**TEXT**
++++++
Schneller, Joseph von (1814-1885), Mediziner

Schneller Joseph von, Mediziner. Geb. Wien, 9. 5. 1814; gest. ebenda, 20. 12. 1885. Sohn eines Großhandlungsdir. Stud. ab 1834 Med. an der Univ. Wien, 1840 Dr. med., 1841 Dr. chir. Ab 1840 Mitgl. des Wr. med. Doctoren-Collegiums, übte er in Wien die ärztl. Praxis aus. 1842 begleitete er Erzhg. Karl Ferdinand nach St. Petersburg, wo er Krankenhäuser und Wohlfahrtseinrichtungen besichtigte, bereiste 1857 in offiziellem Auftrag die Bäder in den Ländern der böhm. Krone sowie Ungarn, 1862 die dt. Staaten, Belgien, England, Frankreich und die Schweiz, 1867 Italien, 1872 die Türkei, Griechenland, Kleinasien sowie Ägypten, 1881 die skandinav. Staaten, 1882 Südfrankreich sowie Spanien und stud. die dortigen sanitären Verhältnisse. Stets auch publizist. tätig, beschäftigte er sich anfangs vorzügl. mit den Wirkungen der Arzneimittel, später mit den Infektionskrankheiten, trat für eine allg. Impfpflicht ein und arbeitete im Auftrag des Obersten Sanitätsrats einen entsprechenden Gesetzesentwurf aus. Daneben widmete er sich auch Fragen der Schulhygiene sowie der Wasserversorgung von Wien. Bes. Verdienste erwarb sich S. um das Wr. med. Doctoren-Collegium, fungierte in dessen Rahmen 1851–53 als Dekan, ab 1857 als Obmann des wiss. Ausschusses, wurde 1861 Präses der Witwen- und Waisen-Societät, 1878 Obmann des Komitees zur Wahrung der Standesinteressen sowie ab 1880 der damals auf seine Initiative hin gegründeten Sektion für öff. Gesundheitspflege und gehörte auch zahlreichen anderen Kuratorien an. Durch seine vielfältigen Aktivitäten fand er auch öff. Anerkennung. Schon 1857 Med.Rat, wurde er 1870 in den Obersten Sanitätsrat berufen, von diesem 1876 als Referent über Mineralquellen und Bäder sowie als Delegierter zum Internationalen Statist. Kongreß nach Budapest entsendet und 1879 zum Vizepräs. gewählt. S., 1883 nob., gilt als Wegbereiter für den Ausbau eines modernen öff. Gesundheits- bzw. Sanitätswesens.
++++++
**AUFGABENSTELLUNG**
Nenne bitte das Jahr, in dem Joseph von Schneller laut dem Text in den Obersten Sanitätsrat berufen wurde.
++++++
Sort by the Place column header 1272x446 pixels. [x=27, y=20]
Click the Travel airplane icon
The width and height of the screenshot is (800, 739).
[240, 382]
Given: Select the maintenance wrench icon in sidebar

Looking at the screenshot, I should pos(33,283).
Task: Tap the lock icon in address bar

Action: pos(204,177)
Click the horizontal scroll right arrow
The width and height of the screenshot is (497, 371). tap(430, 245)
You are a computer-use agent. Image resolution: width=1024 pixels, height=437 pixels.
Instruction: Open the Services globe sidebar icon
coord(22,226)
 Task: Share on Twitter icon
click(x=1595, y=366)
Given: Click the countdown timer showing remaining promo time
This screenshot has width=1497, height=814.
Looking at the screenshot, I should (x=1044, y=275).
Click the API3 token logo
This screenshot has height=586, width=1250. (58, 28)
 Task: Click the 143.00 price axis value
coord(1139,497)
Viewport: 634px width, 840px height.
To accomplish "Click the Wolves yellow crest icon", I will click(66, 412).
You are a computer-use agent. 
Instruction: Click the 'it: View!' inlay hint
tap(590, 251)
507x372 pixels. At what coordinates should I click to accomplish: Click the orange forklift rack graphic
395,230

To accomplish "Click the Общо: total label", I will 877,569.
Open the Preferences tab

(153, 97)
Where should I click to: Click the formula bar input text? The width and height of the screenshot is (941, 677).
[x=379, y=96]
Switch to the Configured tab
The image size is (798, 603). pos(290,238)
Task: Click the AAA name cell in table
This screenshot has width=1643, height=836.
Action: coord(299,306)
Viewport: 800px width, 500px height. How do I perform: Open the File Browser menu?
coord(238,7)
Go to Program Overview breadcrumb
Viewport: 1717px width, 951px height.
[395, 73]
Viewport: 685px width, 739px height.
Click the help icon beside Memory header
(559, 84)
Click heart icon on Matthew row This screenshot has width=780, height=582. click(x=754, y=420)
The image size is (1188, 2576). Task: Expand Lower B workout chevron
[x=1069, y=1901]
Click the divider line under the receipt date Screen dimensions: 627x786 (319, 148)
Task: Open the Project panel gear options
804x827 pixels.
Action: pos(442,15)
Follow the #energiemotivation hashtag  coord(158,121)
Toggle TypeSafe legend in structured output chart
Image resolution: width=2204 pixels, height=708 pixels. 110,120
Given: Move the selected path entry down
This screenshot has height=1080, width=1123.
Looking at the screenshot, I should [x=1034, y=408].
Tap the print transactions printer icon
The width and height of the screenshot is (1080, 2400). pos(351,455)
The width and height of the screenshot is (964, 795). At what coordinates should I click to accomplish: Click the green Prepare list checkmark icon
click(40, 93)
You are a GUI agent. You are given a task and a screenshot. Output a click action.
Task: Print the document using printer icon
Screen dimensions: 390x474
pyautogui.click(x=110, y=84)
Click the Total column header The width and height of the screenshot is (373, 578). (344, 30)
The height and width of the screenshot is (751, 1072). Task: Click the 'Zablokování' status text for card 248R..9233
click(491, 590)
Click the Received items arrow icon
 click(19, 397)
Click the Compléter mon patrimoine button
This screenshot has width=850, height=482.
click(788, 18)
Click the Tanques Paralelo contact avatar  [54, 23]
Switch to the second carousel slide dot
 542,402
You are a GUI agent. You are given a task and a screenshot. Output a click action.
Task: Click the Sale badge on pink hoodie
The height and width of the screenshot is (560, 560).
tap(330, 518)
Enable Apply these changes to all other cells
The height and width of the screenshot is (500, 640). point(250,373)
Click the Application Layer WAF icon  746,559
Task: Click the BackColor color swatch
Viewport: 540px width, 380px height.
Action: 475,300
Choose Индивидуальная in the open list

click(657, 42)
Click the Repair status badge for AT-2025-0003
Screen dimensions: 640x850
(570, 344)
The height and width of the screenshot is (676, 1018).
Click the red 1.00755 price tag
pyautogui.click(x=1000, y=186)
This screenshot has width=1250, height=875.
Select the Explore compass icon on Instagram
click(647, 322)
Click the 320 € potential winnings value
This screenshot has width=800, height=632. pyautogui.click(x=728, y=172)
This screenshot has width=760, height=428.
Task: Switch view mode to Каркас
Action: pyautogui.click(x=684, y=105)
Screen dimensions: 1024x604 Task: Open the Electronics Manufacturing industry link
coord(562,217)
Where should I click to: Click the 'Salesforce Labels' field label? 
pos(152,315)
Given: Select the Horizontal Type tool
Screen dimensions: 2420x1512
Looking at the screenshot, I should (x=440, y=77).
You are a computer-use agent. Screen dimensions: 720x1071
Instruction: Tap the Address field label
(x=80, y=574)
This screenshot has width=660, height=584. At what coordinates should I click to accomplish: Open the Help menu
++++++
**ANTWORTFELD**
1870